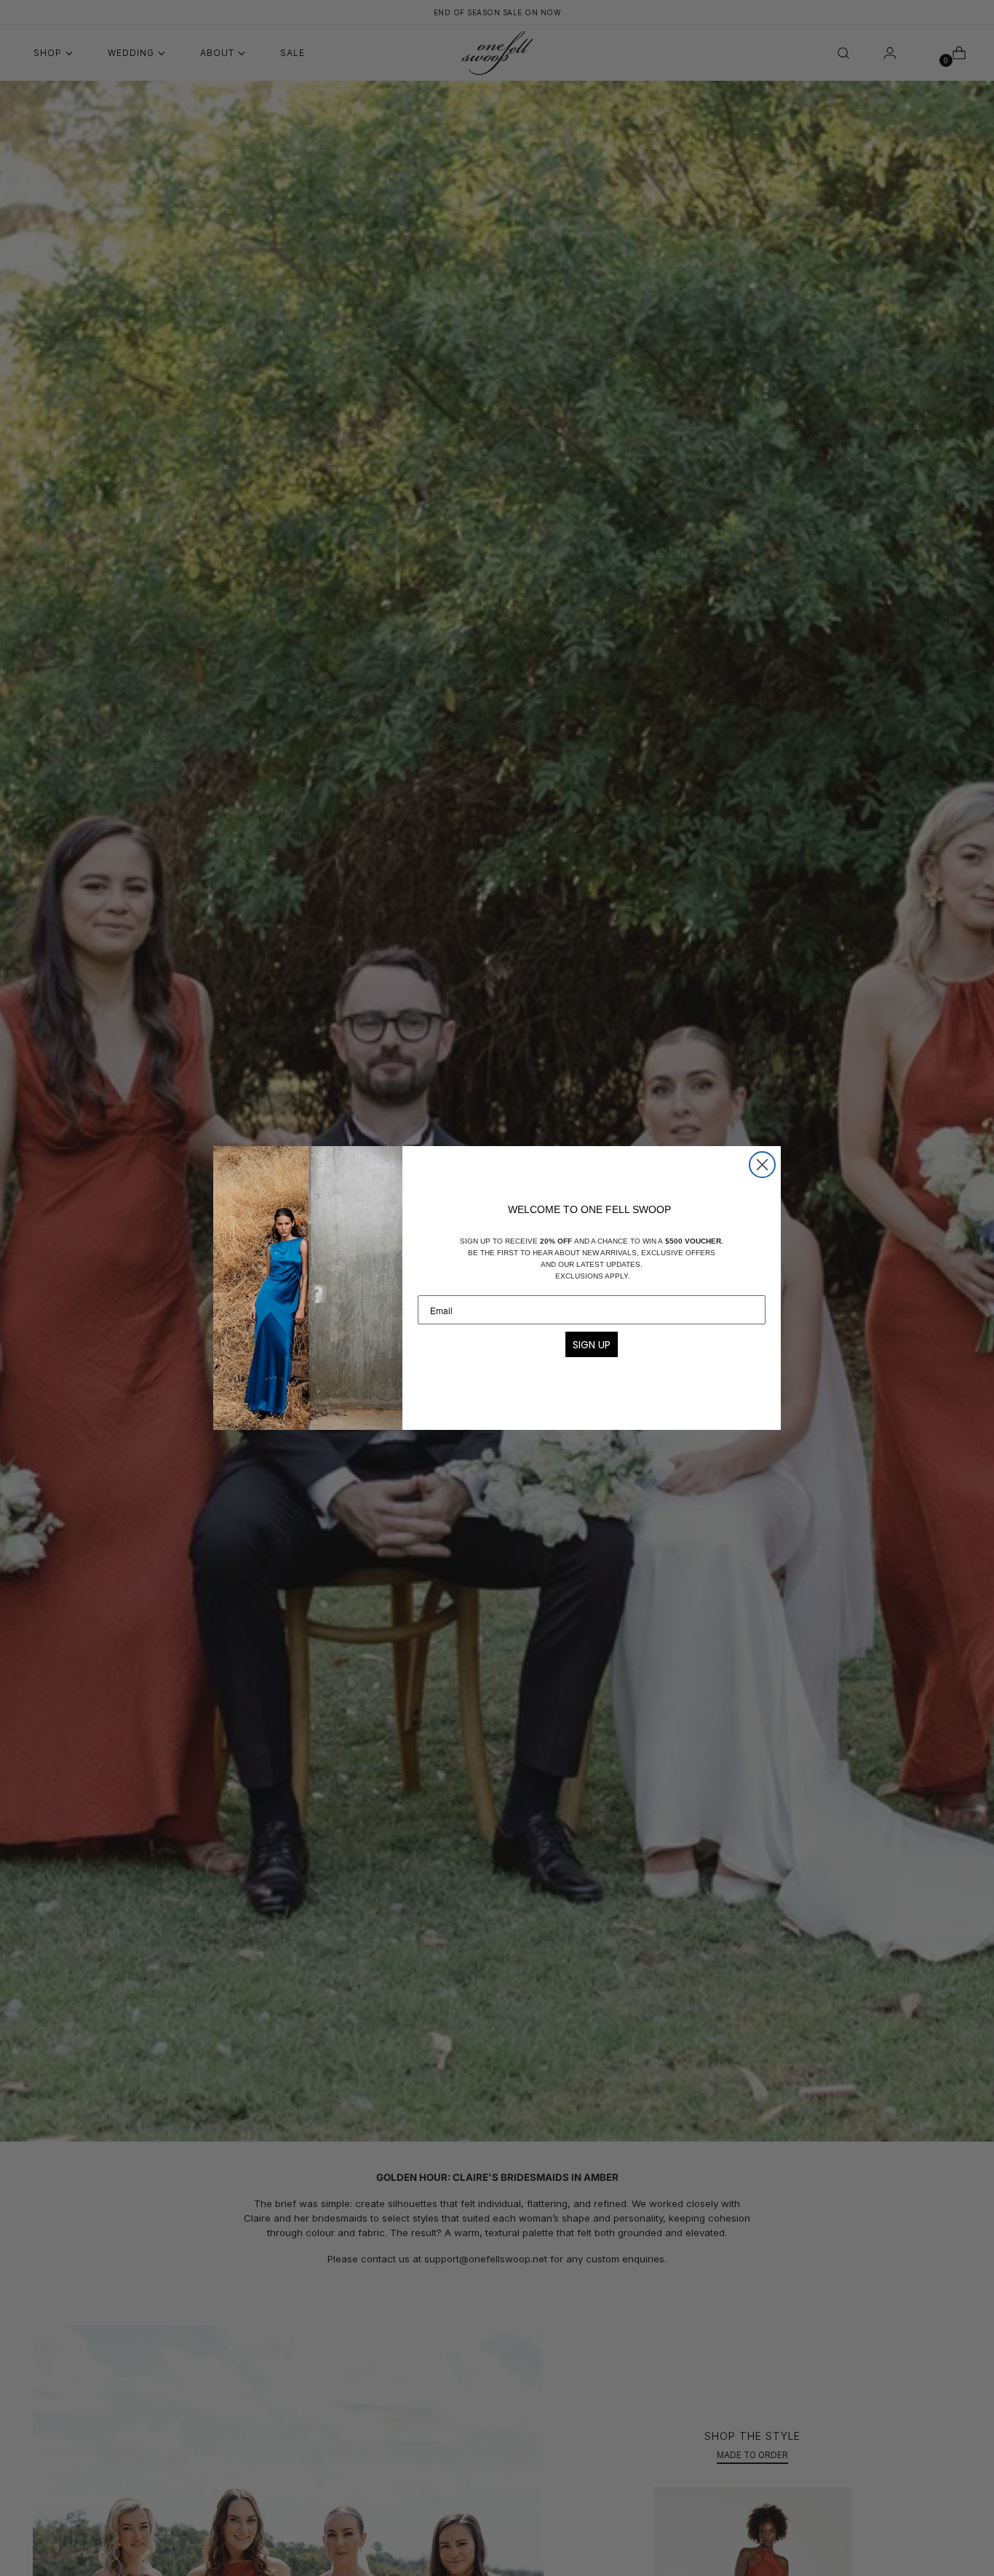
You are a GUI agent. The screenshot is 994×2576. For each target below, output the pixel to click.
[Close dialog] (762, 1164)
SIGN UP (592, 1344)
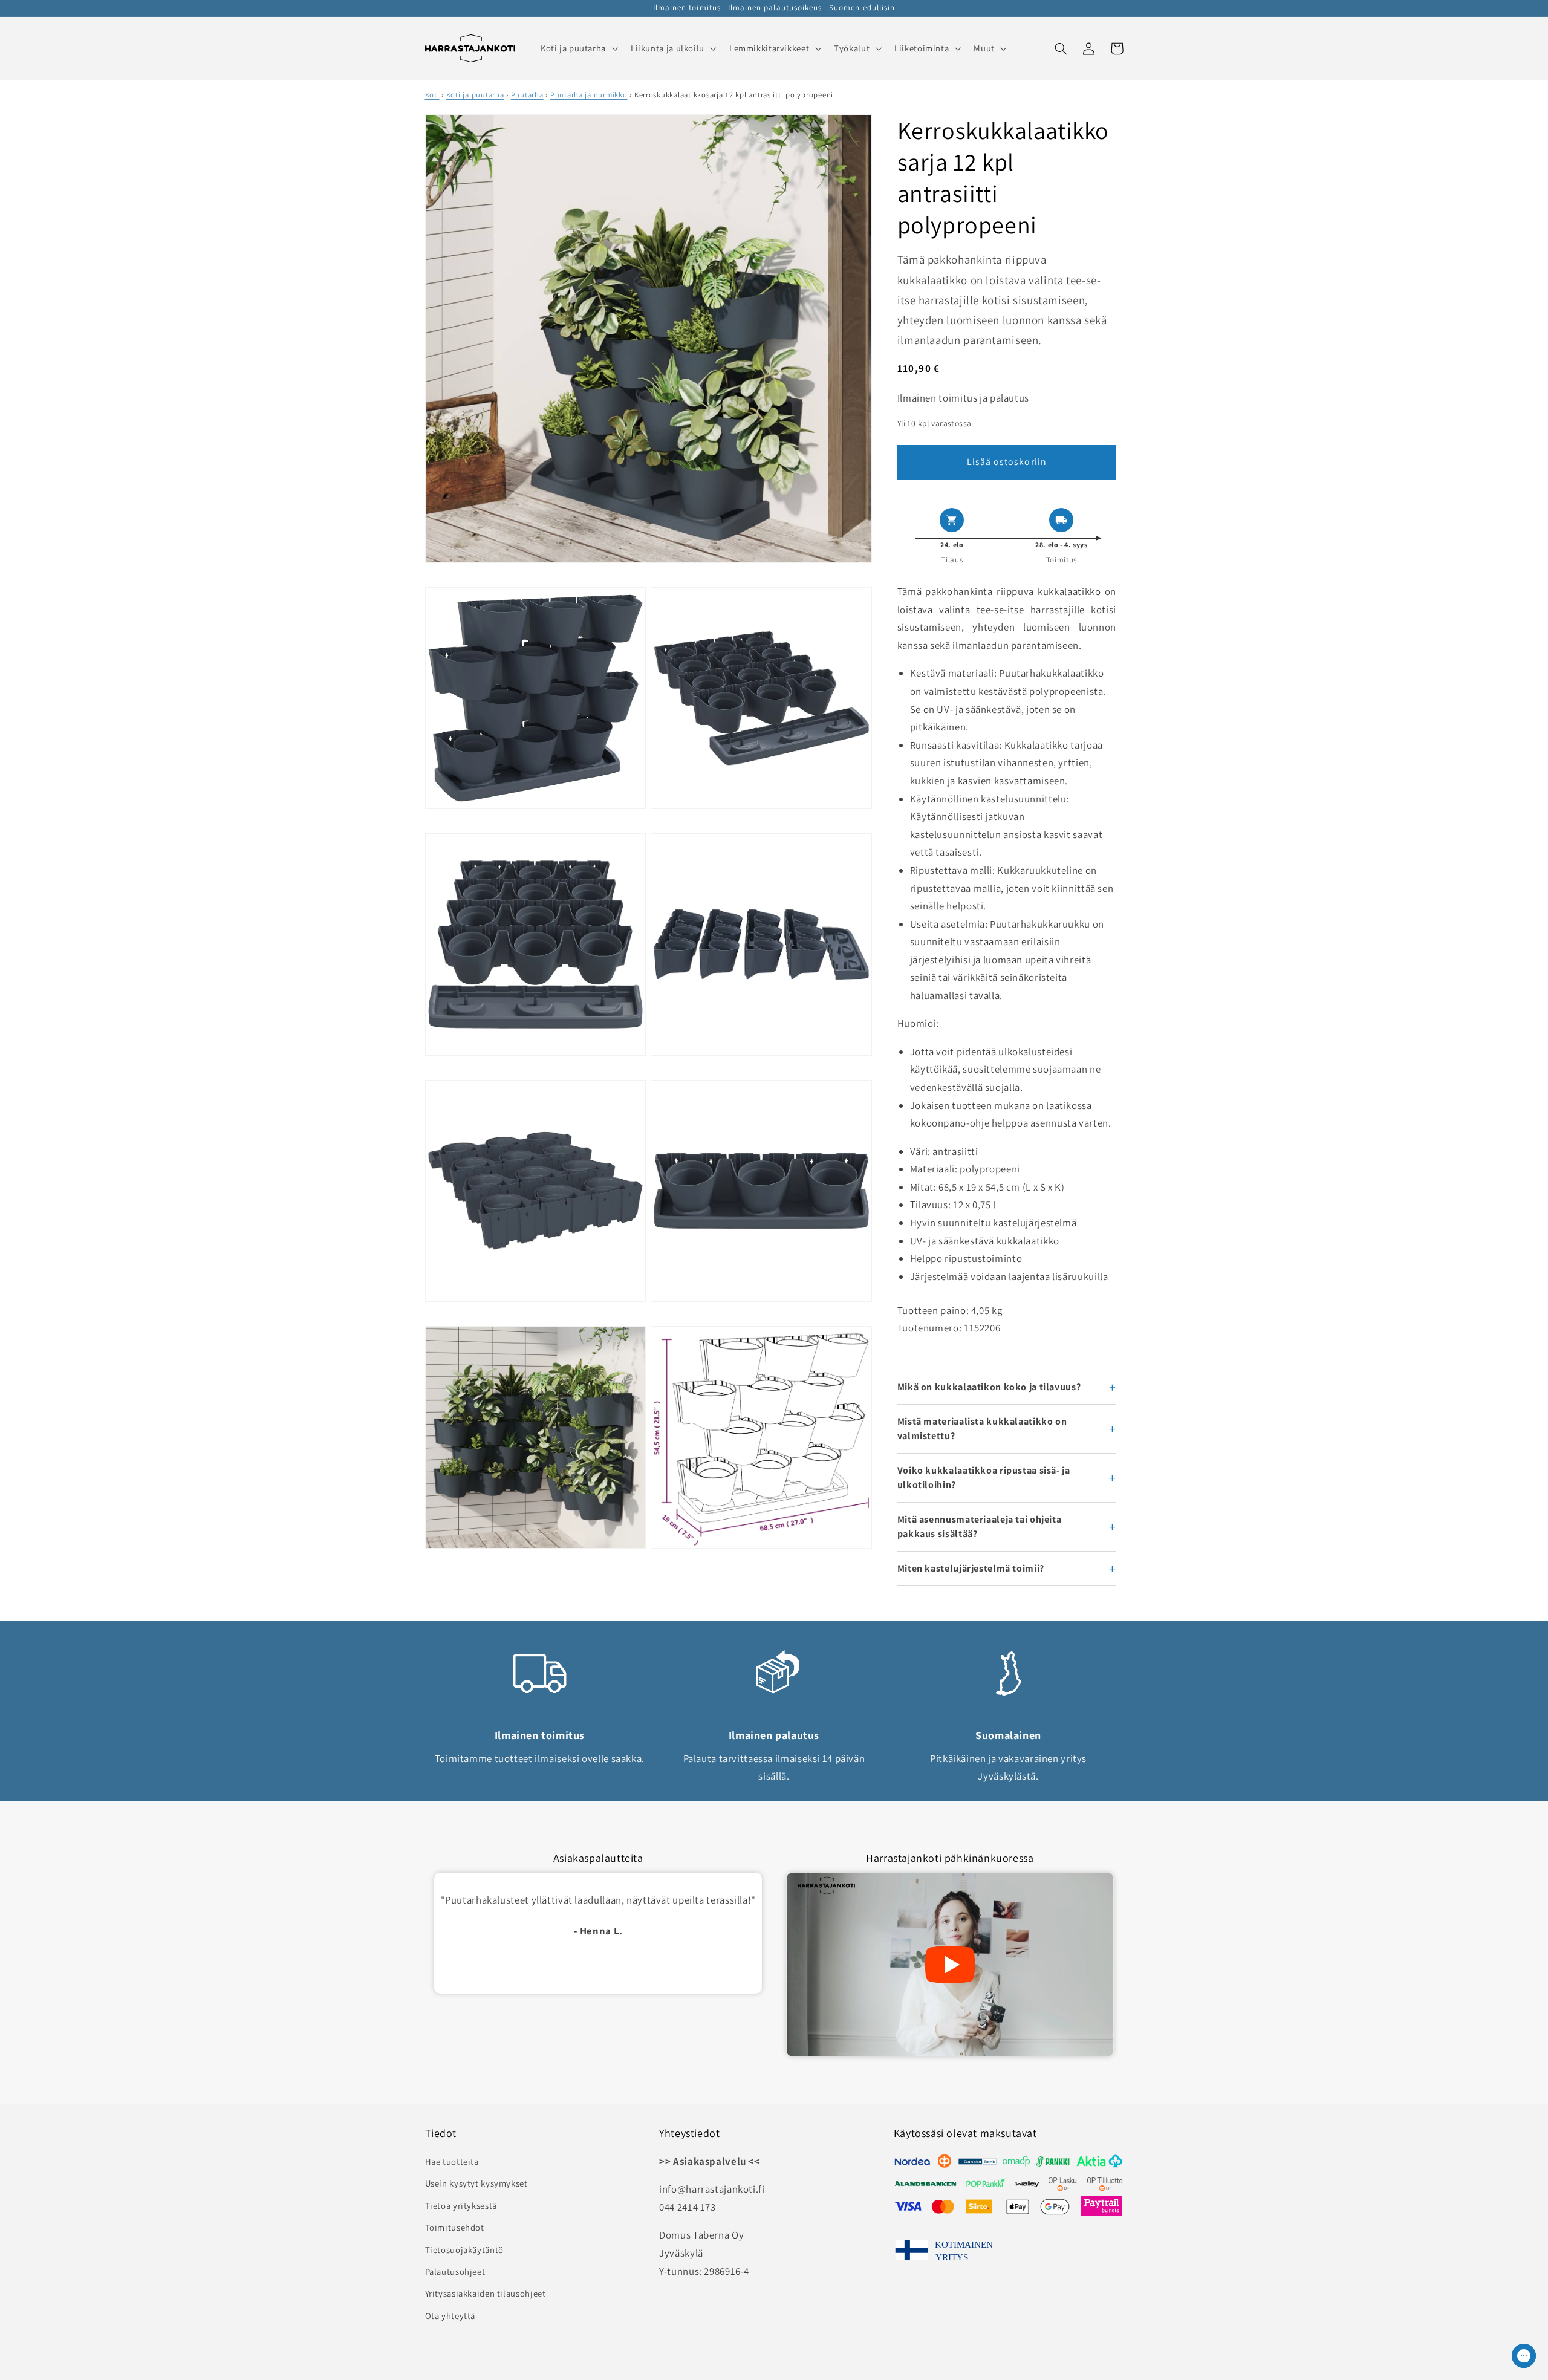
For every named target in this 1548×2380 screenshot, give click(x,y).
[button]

++++++

About this task
Filter the entries above down to the lines that contain the word "target".

Response to this task
You are a GUI agent. The screenshot is 994×2576. For each target below, output the pixel to click.
For every named target in this 1548×2380 screenshot, give click(x,y).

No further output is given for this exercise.